In January 2002, Nabors Delaware announced a proposal to merge with a wholly-owned subsidiary of Nabors Bermuda, a company created for the purpose of this merger. If Nabors Delaware shareholders approve the merger, the shareholders will exchange their Nabors Delaware stock for shares of Nabors Bermuda and the company will change its place of incorporation from Delaware to Bermuda.

On May 16, 2002, Nabors Delaware mailed a proxy statement/prospectus to its shareholders describing the proposal to reorganize the company and change its place of incorporation. (Docket Entry No. 18, Brusca Decl., Ex. A, Nabors Delaware Proxy Statement/Prospectus dated May 10, 2002) ("Proxy Statement"). Shareholders were notified that a special meeting would be held on Friday, June 14, 2002 at 11:00 a.m. to vote on the plans described in the Proxy Statement. The Proxy Statement included as attachments the Agreement and Plan of Merger approved by Nabors Delaware's Board of Directors, the Memorandum of Association of Nabors Bermuda, and the Amended and Restated Bye-Laws of Nabors Bermuda. After this lawsuit was filed, Nabors Delaware sent its shareholders an amendment to the Proxy Statement, describing Rosenberg's allegations.

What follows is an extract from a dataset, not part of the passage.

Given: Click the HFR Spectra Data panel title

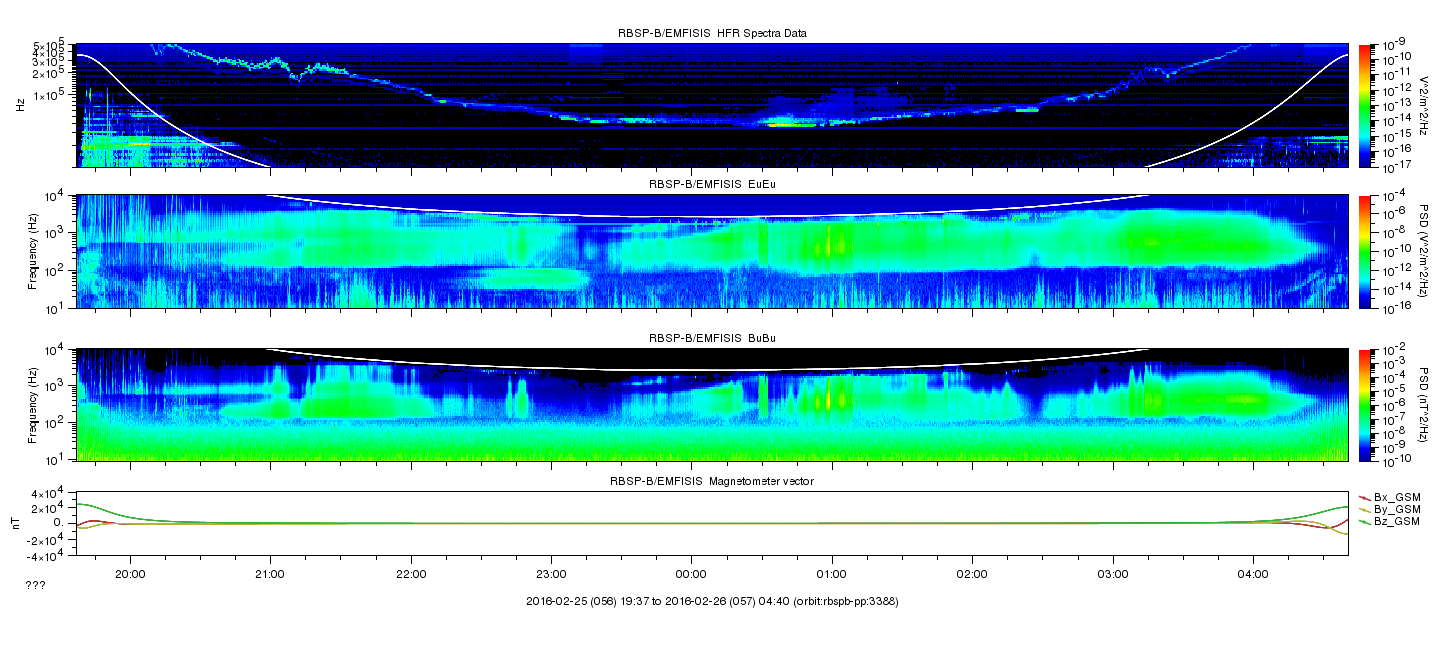Looking at the screenshot, I should coord(712,33).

Plaintiff and intervenor ask this court to issue a TRO to prevent Nabors Delaware from closing and certifying the shareholder vote that is scheduled to close at the end of today's special meeting, and from taking the steps to effectuate the reorganization proposed in the Agreement and Plan of Merger.

II. The Applicable Legal Standards

A temporary restraining order or preliminary injunction is an extraordinary equitable remedy that may be granted only if plaintiff establishes four elements: (1) a substantial likelihood of success on the merits, (2) a substantial threat that plaintiff will suffer irreparable injury if the injunction is denied, (3) the threatened injury outweighs any damage that the injunction might cause defendants, and (4) the injunction will not disserve the public interest. See Sugar Busters, LLC. v. Brennan, 177 F.3d 258, 265 (5th Cir. 1999). In this case, plaintiff and intervenor must establish a substantial likelihood that they will succeed in proving the securities laws violations they assert.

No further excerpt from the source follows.